Could you reproduce the algebra thread below, starting at the words "Taking LCM, we" and ending after "on both sides.", with "LCM" swapped out for "least common multiple"?

» Extracted text
┄┄┄┄┄┄┄┄┄┄

Question

ind the value of x^3 - y^3 , if x/y + y/x = (-1) and (x,y is not equall to 0) please answer no spamming

Answer 1

Answer:

0

Step-by-step explanation:

$\frac{x}{y} \: + \: \frac{y}{x} \: = \: - 1$

Taking LCM, we get

$\frac{ {x}^{2} \: + \: {y}^{2} }{xy} = \: - 1$

${x}^{2} \: + \: {y}^{2} = - xy$

${x}^{2} \: + \: {y}^{2} \: + \: xy = 0$

Multiply (x - y) on both sides.

$(x - y)( {x}^{2} + xy + {y}^{2} ) \: = \: 0$

${x}^{3} \: - \: {y}^{3} \: = \: 0$

Answer 2

Step-by-step explanation:

Given :-

We know that (a^3-b^3=(a+b) (a^2+b^2-2ab).

So, x^3-y^3=(x+y) (x^2+y^2-2xy).

it is given that

x/y+y/x=-1

x^2+y^2=-xy

x^+y^2+xy=0

x^2+xy+y^2=0

Now,Multiplying by (x-y) by both's side.

(x-y) (x^2+xy+y^2)=x-y×0

By eq. 1 we get,

(x^3-y^3) = 0.

Proved.

┄┄┄┄┄┄┄┄┄┄

» Given data
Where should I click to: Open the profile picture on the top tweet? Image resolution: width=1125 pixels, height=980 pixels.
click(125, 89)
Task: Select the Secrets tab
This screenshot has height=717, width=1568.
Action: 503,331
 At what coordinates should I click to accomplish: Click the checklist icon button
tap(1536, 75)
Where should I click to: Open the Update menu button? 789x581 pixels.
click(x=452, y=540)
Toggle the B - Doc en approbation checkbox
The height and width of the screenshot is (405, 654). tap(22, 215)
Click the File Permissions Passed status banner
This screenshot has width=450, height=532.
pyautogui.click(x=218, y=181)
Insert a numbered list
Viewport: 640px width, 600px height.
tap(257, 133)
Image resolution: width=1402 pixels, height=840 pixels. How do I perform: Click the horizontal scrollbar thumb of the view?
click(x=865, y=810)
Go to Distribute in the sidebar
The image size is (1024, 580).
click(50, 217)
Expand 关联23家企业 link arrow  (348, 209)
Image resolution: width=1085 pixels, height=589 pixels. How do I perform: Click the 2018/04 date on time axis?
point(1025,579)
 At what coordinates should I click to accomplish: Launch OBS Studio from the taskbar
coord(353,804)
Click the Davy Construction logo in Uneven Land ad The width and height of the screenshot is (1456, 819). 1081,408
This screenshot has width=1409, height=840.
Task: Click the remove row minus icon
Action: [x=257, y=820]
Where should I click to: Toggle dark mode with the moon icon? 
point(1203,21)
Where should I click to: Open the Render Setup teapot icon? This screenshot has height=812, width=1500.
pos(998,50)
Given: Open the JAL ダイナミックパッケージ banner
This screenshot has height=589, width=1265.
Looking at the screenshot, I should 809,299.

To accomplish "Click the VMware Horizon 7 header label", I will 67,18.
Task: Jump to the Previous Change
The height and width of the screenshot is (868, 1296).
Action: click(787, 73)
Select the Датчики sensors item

┄┄┄┄┄┄┄┄┄┄

» Task response
Taking least common multiple, we get

$\frac{ {x}^{2} \: + \: {y}^{2} }{xy} = \: - 1$

${x}^{2} \: + \: {y}^{2} = - xy$

${x}^{2} \: + \: {y}^{2} \: + \: xy = 0$

Multiply (x - y) on both sides.